Definition at line 463 of file Tpetra_Details_PackTriples.hpp.

◆ unpackTriples()

template<class ScalarType , class OrdinalType >
int Tpetra::Details::unpackTriples ( const char  [],
const int  ,
int &  ,
OrdinalType  [],
OrdinalType  [],
ScalarType  [],
const int  ,
const ::Teuchos::Comm< int > &  ,
std::ostream *  errStrm = NULL 
)

Unpack matrix entries ("triples" (i, j, A(i,j))) from the given input buffer.

Template Parameters
ScalarTypeType of each matrix entry A(i,j).
OrdinalTypeType of each matrix index i or j.
Parameters
inBuf[in] Input buffer.
inBufSize[out] Total pack buffer size in bytes (sizeof(char)).
inBufCurPos[in/out] Current position from which to start reading from the input buffer. This corresponds to the 'position' in/out argument of MPI_Unpack.
gblRowInds[out] Row indices unpacked.
gblColInds[out] Column indices unpacked.
val[out] Matrix values A(i,j) unpacked.
numEnt[in] Number of matrix entries ("triples") to unpack.
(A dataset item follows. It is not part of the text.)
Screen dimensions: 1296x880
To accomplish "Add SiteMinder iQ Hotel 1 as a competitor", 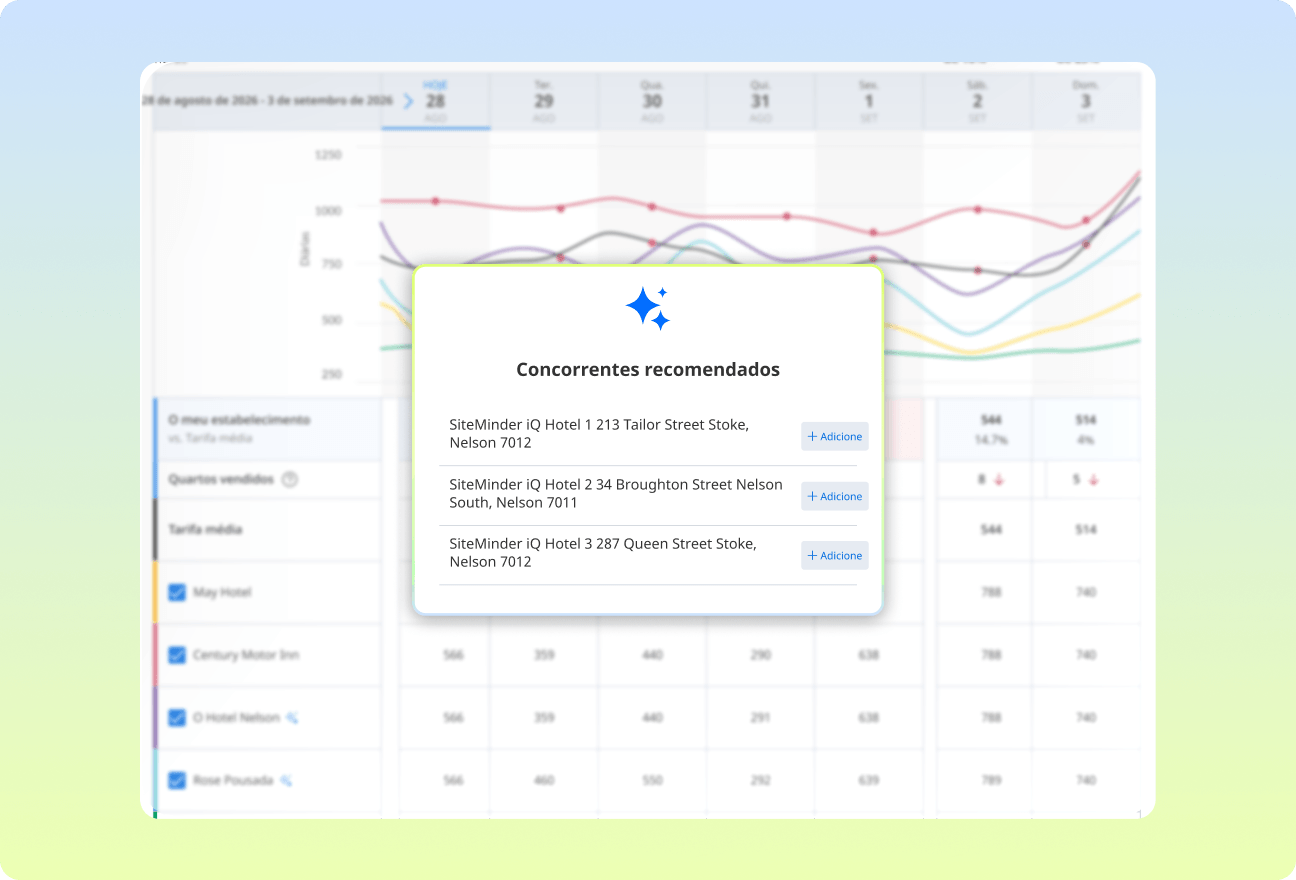I will [x=834, y=437].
If you don't know it, then you should have senders pack the triples count as the first thing in the buffer, and unpack it first via unpackTriplesCount().
comm[in] Communicator used in sending and receiving the packed entries. (MPI wants this, so we have to include it.).
errStrm[out] If nonnull, print any error messages to this stream, else don't print error messages.
Returns
Error code. MPI_SUCCESS (0) if successful, else nonzero.
Warning
It only makes sense to call this function if using MPI. If not building with MPI, this function is a stub that returns nonzero.
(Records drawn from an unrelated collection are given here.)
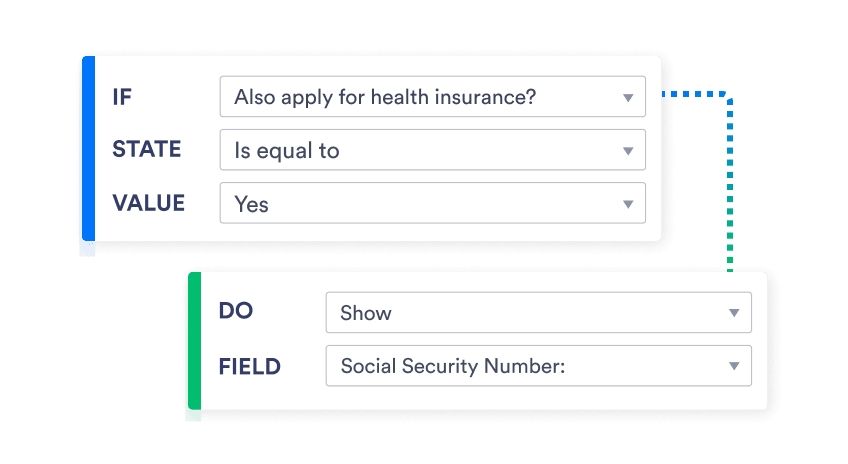Click the arrow icon in the STATE row
Image resolution: width=848 pixels, height=464 pixels.
click(x=628, y=151)
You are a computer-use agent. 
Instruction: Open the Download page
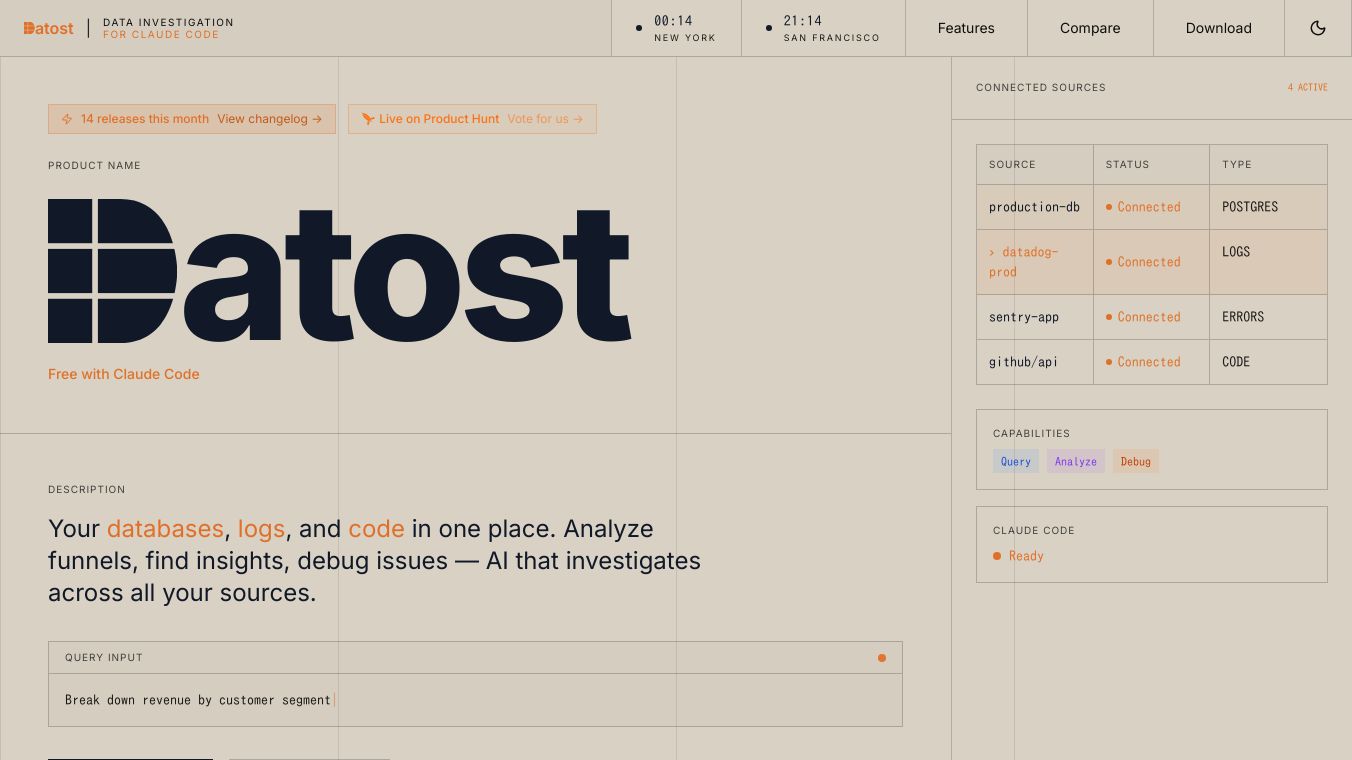click(1219, 28)
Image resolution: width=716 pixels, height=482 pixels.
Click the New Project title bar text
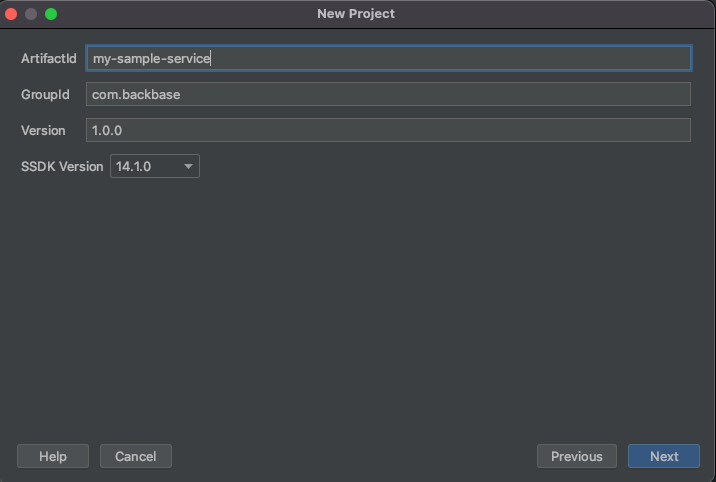tap(356, 14)
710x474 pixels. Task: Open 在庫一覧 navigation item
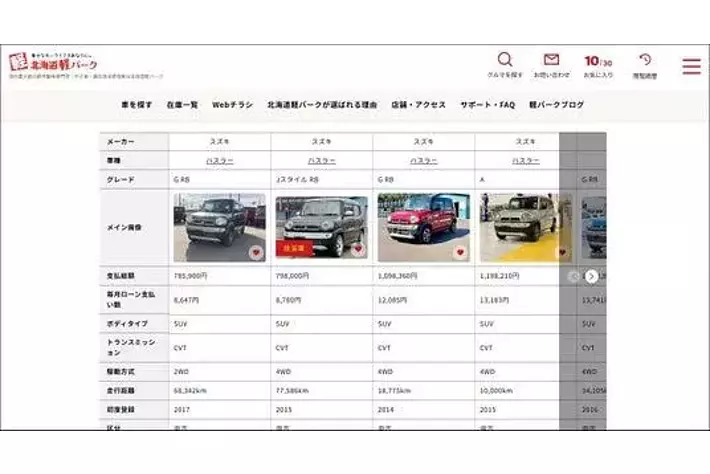182,105

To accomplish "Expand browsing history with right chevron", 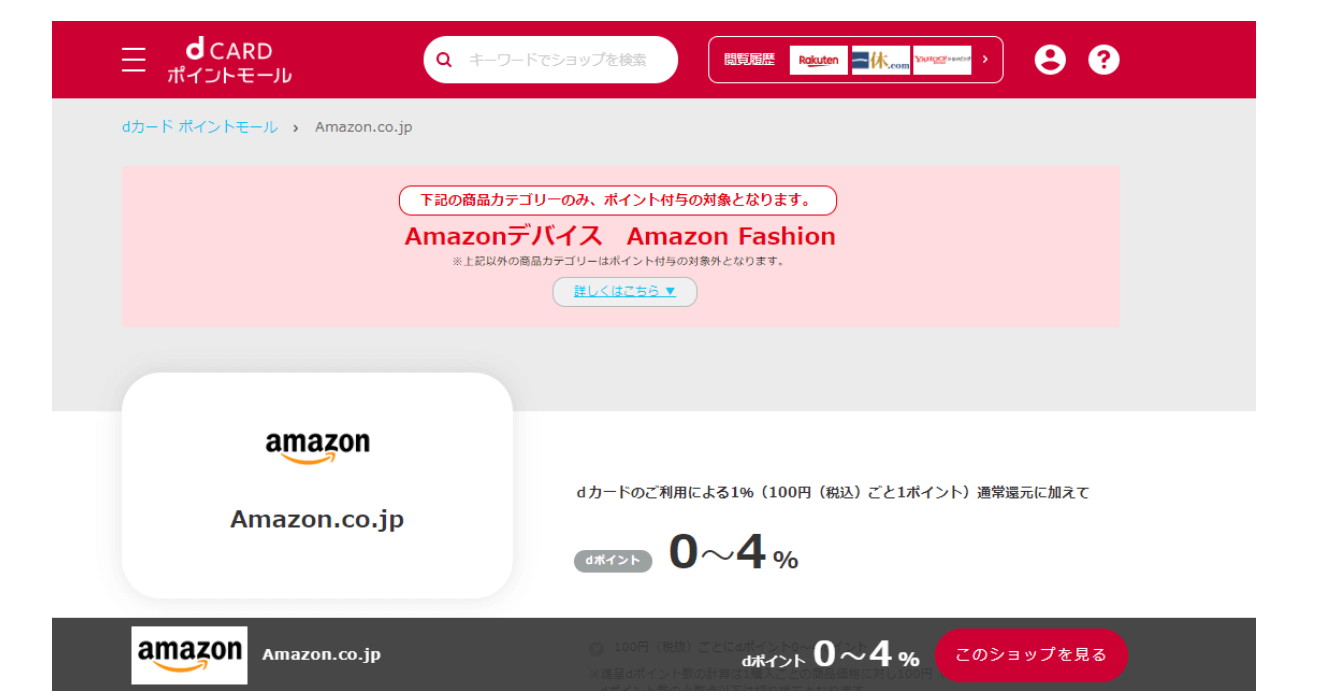I will click(985, 60).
Definition at line 579 of file Tpetra_Details_PackTriples.hpp.

◆ readAndDealOutTriples()

template<class SC , class GO >
int Tpetra::Details::readAndDealOutTriples ( std::istream &  inputStream,
std::size_t &  curLineNum,
std::size_t &  totalNumEntRead,
std::function< int(const GO, const GO, const SC &)>  processTriple,
const std::size_t  maxNumEntPerMsg,
const ::Teuchos::Comm< int > &  comm,
const bool  tolerant = false,
std::ostream *  errStrm = NULL,
const bool  debug = false 
)

On Process 0 in the given communicator, read sparse matrix entries (in chunks of at most maxNumEntPerMsg entries at a time) from the input stream, and "deal them out" to all other processes in the communicator.

This is a collective over the communicator.

Template Parameters
SCThe type of the value of each matrix entry.
GOThe type of each (global) index of each matrix entry.
Parameters
inputStream[in/out] Input stream from which to read Matrix Market - format matrix entries ("triples"). Only Process 0 in the communicator needs to be able to access this.
curLineNum[in/out] On both input and output, the current line number in the input stream. (In the Matrix Market format, sparse matrix entries cannot start until at least line 3 of the file.) This is only valid on Process 0.
totalNumEntRead[out] Total number of matrix entries (triples) read on Process 0. This is only valid on Process 0.
processTriple[in] Closure, generally with side effects, that takes in and stores off a sparse matrix entry. First argument is the (global) row index, second argument is the (global) column index, and third argument is the value of the entry. The closure must NOT do MPI communication. Return value is an error code, that is zero if and only if the closure succeeded. We intend for you to use this to call CooMatrix::insertEntry.
comm[in] Communicator to use for receiving the triples.
tolerant[in] Whether to read tolerantly.
errStrm[in] If not NULL, print any error messages to this stream.
Returns
Error code; 0 if and only if success.

Definition at line 939 of file Tpetra_Details_ReadTriples.hpp.